Assigned task: The line containing "Select [12月5週間]TOUCHMATE in course list" marks the start. Restate it and every following line through the end of the records exactly, and nothing else, leaving out the pictures.

Material shown:
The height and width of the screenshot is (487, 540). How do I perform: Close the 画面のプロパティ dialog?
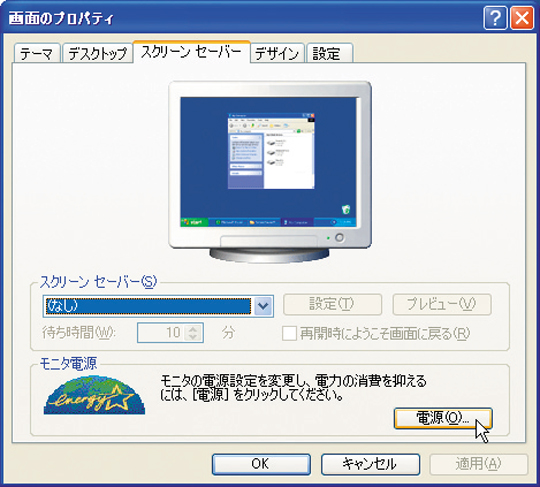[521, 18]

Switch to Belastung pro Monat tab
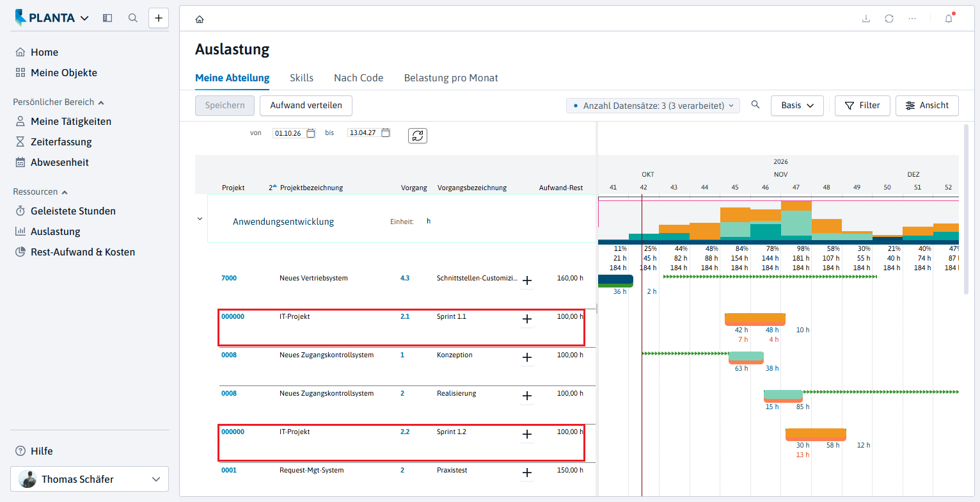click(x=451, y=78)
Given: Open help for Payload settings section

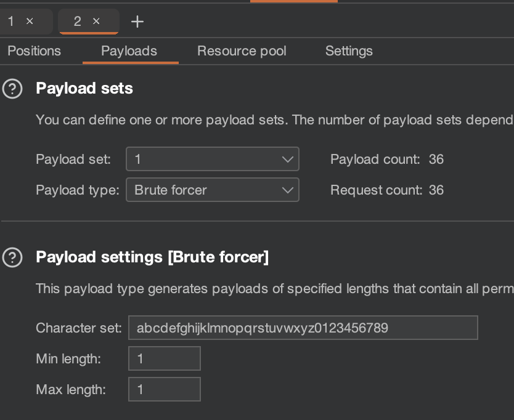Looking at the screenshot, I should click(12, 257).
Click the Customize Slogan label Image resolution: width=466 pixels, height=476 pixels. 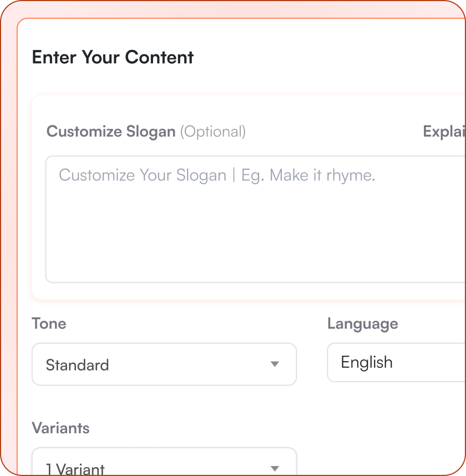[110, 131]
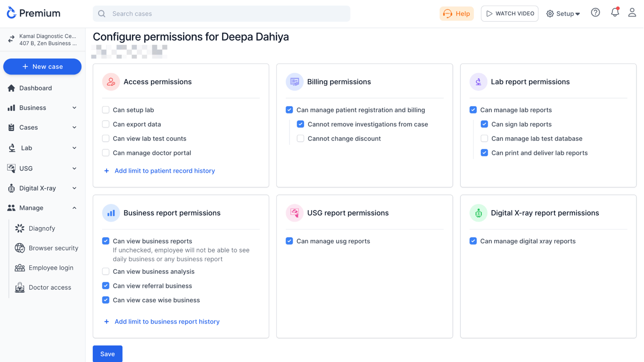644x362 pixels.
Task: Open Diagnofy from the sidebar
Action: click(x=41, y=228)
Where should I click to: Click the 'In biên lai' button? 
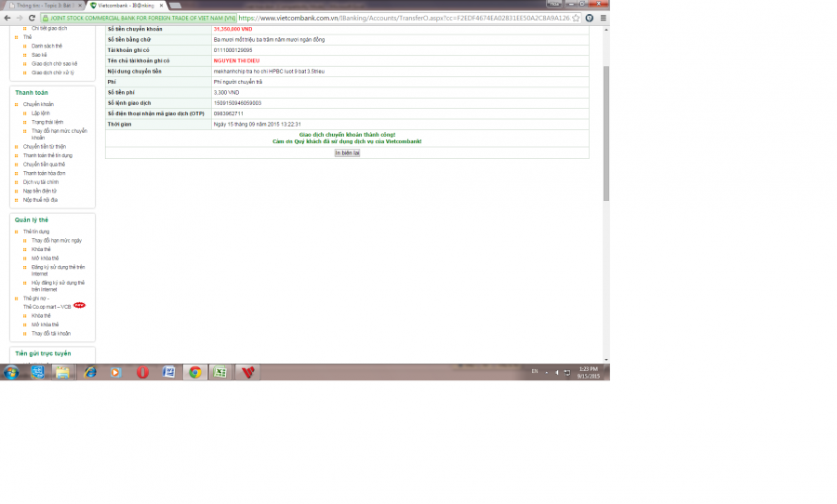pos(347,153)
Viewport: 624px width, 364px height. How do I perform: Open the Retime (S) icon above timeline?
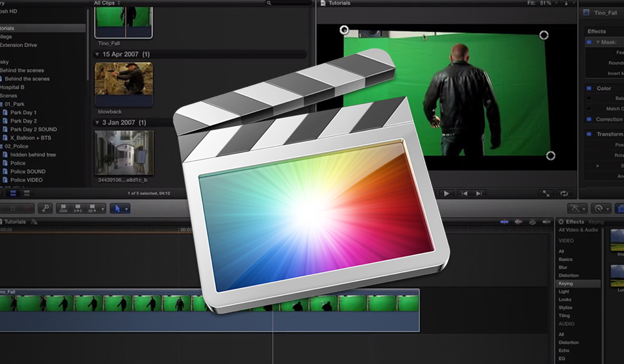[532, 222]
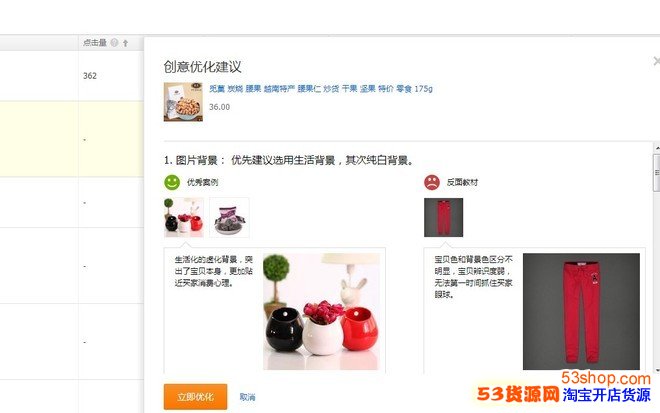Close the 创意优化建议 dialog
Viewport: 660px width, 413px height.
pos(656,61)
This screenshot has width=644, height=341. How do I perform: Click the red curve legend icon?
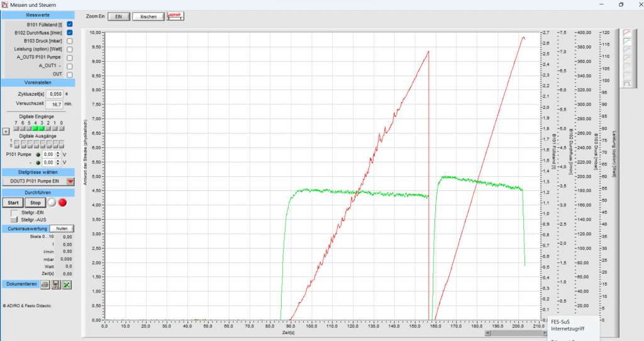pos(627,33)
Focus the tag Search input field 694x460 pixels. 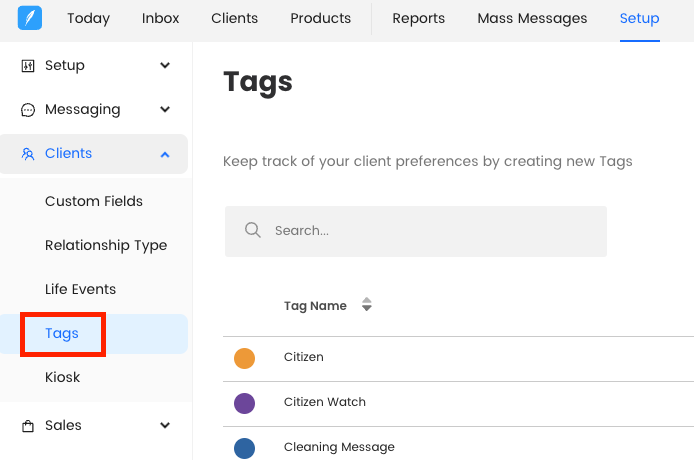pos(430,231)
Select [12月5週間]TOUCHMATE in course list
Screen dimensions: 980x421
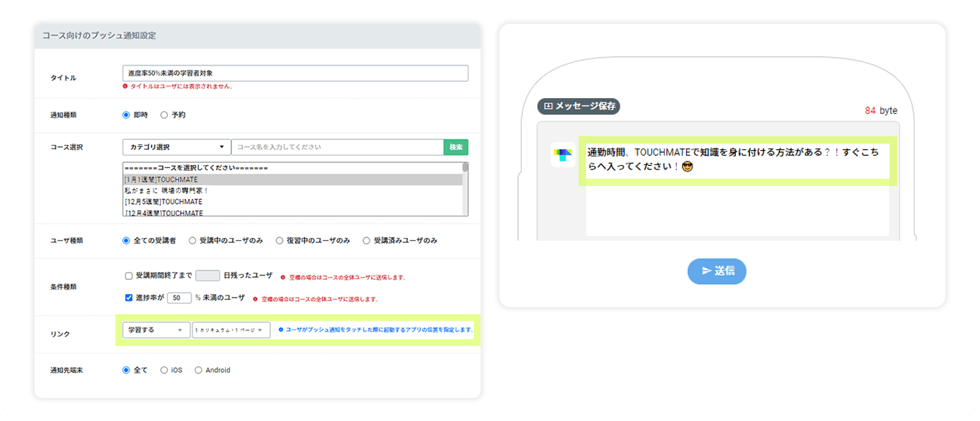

Result of this exercise:
Select [12月5週間]TOUCHMATE in course list
Screen dimensions: 980x421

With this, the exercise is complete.